Every line between the top of the data below and the line with "Click the left", both ends included, must be retyped exactly.

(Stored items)
-------------------------

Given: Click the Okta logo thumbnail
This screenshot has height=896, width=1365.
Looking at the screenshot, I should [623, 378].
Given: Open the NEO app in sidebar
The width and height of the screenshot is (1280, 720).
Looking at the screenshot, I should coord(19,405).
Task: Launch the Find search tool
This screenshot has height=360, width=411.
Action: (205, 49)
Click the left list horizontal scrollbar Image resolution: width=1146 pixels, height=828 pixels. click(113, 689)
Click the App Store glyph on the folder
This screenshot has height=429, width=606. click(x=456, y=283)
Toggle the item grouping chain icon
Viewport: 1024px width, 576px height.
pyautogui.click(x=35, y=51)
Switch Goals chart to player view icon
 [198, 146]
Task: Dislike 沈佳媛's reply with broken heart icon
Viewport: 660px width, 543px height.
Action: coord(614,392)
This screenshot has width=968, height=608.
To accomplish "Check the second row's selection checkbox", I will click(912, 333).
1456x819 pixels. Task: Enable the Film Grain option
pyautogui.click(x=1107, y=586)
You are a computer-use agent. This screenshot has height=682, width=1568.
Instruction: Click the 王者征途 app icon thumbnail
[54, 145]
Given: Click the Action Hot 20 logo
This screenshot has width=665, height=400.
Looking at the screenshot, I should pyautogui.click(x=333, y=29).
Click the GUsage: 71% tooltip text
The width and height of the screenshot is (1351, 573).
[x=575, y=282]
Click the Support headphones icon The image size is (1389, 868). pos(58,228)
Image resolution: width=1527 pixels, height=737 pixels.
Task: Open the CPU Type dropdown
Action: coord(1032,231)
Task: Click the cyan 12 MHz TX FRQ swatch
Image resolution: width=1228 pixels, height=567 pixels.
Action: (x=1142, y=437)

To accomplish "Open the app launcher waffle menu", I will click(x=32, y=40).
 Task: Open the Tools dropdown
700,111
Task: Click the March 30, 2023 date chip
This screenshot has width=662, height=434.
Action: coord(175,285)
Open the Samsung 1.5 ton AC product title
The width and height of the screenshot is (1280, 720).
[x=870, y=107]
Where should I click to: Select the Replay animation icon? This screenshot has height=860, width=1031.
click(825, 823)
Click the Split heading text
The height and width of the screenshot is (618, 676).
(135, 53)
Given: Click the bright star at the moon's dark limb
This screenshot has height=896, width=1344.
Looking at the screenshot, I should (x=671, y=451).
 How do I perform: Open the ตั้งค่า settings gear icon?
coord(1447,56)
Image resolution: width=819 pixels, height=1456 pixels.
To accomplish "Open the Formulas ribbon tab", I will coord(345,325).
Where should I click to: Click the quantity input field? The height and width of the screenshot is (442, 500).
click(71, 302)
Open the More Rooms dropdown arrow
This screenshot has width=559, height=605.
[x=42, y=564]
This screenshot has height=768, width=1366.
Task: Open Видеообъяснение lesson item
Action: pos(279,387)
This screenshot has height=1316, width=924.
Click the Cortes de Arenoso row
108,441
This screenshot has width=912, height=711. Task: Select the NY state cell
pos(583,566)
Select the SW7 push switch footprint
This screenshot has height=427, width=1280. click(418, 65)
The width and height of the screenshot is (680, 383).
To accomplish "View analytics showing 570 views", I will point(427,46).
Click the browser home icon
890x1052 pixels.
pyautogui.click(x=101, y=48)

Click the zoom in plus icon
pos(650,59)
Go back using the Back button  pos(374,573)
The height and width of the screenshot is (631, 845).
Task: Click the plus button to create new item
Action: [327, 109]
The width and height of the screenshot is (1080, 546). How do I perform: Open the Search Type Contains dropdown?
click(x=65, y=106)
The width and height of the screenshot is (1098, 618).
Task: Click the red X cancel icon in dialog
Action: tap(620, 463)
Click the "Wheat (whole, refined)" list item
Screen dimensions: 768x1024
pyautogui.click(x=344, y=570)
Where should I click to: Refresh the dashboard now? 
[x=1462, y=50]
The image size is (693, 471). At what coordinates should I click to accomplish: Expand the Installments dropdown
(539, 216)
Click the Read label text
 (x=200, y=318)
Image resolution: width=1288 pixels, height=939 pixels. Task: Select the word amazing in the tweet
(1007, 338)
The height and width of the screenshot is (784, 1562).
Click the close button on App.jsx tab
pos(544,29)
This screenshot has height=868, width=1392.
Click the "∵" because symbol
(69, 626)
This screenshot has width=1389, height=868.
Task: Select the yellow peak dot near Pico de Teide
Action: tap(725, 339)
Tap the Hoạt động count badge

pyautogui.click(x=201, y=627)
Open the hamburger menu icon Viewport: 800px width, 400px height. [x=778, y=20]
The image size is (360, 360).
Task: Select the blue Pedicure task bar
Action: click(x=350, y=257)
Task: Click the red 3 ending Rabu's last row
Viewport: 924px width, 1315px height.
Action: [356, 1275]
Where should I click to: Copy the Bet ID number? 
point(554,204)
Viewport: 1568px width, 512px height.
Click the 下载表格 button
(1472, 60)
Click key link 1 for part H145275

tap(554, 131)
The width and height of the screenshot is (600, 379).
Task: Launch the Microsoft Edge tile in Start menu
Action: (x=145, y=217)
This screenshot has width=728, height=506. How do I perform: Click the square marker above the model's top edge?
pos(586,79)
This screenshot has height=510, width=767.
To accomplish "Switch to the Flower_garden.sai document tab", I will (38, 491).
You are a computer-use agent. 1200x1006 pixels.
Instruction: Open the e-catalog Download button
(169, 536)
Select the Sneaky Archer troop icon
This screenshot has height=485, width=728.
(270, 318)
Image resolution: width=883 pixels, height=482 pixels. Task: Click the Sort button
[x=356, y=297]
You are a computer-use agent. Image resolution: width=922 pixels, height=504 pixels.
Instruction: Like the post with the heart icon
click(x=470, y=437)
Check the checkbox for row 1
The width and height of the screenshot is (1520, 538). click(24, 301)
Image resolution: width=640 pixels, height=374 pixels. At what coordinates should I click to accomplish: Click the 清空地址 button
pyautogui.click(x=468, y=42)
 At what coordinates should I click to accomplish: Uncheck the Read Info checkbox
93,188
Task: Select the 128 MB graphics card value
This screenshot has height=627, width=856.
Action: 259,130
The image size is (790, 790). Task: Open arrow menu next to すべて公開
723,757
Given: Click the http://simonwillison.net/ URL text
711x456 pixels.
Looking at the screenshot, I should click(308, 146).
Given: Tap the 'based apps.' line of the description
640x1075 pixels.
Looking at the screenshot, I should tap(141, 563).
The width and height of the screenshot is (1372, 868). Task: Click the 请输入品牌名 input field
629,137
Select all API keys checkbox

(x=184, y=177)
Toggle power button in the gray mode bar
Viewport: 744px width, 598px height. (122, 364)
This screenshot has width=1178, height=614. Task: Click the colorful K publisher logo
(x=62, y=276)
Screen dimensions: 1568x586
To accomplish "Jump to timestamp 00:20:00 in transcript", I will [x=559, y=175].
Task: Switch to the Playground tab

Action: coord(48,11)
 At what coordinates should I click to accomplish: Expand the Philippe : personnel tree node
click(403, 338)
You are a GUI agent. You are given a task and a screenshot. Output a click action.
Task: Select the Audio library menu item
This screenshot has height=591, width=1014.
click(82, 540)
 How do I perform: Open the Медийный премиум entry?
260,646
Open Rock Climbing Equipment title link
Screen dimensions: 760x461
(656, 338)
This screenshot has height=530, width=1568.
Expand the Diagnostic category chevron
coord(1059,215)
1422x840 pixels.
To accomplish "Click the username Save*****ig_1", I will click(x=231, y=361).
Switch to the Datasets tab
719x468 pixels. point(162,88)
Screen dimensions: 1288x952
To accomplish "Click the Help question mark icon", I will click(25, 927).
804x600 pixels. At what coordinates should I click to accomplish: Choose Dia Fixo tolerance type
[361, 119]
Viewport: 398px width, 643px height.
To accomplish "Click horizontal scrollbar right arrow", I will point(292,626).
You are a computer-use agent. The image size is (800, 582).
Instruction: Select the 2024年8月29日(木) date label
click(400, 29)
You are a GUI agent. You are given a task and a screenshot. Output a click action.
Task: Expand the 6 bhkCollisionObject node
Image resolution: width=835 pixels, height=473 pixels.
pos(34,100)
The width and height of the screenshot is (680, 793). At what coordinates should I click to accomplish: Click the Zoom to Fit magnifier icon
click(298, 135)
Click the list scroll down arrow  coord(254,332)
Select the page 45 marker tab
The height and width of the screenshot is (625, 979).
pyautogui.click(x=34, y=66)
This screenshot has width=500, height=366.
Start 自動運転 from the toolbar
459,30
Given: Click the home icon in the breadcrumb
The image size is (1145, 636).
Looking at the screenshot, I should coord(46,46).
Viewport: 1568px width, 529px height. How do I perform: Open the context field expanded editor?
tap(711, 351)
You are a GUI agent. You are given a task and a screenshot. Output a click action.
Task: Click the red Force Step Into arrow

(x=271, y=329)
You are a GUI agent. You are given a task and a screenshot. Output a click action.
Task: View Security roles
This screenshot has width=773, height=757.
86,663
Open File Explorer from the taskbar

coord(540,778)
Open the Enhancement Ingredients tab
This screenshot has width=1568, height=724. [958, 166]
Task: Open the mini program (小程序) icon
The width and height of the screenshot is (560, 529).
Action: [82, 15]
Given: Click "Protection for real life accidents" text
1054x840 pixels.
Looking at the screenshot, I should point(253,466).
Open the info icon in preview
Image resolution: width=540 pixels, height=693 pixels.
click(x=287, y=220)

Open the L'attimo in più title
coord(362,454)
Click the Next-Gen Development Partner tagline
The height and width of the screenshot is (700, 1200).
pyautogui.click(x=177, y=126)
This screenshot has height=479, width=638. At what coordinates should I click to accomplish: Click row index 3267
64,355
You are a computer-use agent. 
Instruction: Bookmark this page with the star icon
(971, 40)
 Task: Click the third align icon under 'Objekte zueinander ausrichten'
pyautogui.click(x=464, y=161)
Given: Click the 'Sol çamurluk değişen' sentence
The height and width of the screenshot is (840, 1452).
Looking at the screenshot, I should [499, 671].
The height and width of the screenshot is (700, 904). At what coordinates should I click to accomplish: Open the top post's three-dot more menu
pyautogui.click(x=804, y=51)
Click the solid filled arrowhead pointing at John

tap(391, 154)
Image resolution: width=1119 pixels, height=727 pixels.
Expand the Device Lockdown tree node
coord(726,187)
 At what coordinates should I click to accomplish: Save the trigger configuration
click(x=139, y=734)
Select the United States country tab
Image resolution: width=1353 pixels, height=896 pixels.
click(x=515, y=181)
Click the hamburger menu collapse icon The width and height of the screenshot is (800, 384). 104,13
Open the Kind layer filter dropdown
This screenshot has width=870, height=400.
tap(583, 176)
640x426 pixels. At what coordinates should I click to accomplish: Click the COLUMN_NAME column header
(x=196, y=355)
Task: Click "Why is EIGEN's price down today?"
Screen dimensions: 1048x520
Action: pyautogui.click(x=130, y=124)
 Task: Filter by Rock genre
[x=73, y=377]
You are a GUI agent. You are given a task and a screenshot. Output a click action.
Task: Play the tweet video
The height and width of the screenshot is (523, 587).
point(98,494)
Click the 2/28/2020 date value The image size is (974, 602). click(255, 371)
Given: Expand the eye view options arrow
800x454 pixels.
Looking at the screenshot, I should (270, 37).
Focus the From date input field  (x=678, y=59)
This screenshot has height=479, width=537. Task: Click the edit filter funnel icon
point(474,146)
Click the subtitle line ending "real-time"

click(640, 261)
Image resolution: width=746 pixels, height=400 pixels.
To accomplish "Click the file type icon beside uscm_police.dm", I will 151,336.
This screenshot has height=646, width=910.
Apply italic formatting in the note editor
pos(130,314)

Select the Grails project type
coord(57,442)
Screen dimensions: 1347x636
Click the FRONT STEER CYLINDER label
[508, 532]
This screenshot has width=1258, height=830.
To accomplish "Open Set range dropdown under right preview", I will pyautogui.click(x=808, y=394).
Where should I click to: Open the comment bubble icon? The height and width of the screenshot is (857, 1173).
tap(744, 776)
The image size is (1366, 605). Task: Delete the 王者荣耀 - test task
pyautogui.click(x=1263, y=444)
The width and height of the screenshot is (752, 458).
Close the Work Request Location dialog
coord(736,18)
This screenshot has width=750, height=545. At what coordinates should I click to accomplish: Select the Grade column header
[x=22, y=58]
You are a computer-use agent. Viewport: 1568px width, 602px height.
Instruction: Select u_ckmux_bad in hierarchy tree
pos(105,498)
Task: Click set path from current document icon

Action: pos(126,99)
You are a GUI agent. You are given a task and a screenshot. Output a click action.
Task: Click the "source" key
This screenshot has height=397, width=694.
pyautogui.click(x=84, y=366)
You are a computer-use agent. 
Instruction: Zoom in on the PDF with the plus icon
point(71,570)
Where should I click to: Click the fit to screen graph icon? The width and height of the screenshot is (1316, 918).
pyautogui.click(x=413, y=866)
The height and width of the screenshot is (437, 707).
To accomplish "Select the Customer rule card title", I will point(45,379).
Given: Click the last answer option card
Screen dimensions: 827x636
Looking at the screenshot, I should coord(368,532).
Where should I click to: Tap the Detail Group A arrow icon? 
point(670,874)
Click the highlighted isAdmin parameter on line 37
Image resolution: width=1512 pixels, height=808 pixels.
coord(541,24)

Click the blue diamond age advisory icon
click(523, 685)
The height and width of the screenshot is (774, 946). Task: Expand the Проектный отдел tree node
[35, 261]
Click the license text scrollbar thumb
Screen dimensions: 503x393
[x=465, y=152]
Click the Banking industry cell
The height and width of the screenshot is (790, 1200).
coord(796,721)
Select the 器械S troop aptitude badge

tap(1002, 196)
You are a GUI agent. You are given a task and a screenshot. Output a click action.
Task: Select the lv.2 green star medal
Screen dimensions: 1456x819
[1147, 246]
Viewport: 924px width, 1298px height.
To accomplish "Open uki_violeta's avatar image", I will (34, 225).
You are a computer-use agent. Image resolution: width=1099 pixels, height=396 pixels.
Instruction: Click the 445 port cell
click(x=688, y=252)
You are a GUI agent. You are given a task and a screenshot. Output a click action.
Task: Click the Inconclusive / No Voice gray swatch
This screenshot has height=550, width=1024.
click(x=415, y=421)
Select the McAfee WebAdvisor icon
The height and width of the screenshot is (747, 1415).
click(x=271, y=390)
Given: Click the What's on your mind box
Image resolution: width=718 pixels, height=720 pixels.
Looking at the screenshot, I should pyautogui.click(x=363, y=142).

-------------------------

• **Result of this task**
Given: Click the Okta logo thumbnail
This screenshot has height=896, width=1365.
Looking at the screenshot, I should [623, 378].
Given: Open the NEO app in sidebar
The width and height of the screenshot is (1280, 720).
Looking at the screenshot, I should coord(19,405).
Task: Launch the Find search tool
This screenshot has height=360, width=411.
Action: (205, 49)
Click the left list horizontal scrollbar Image resolution: width=1146 pixels, height=828 pixels. click(113, 689)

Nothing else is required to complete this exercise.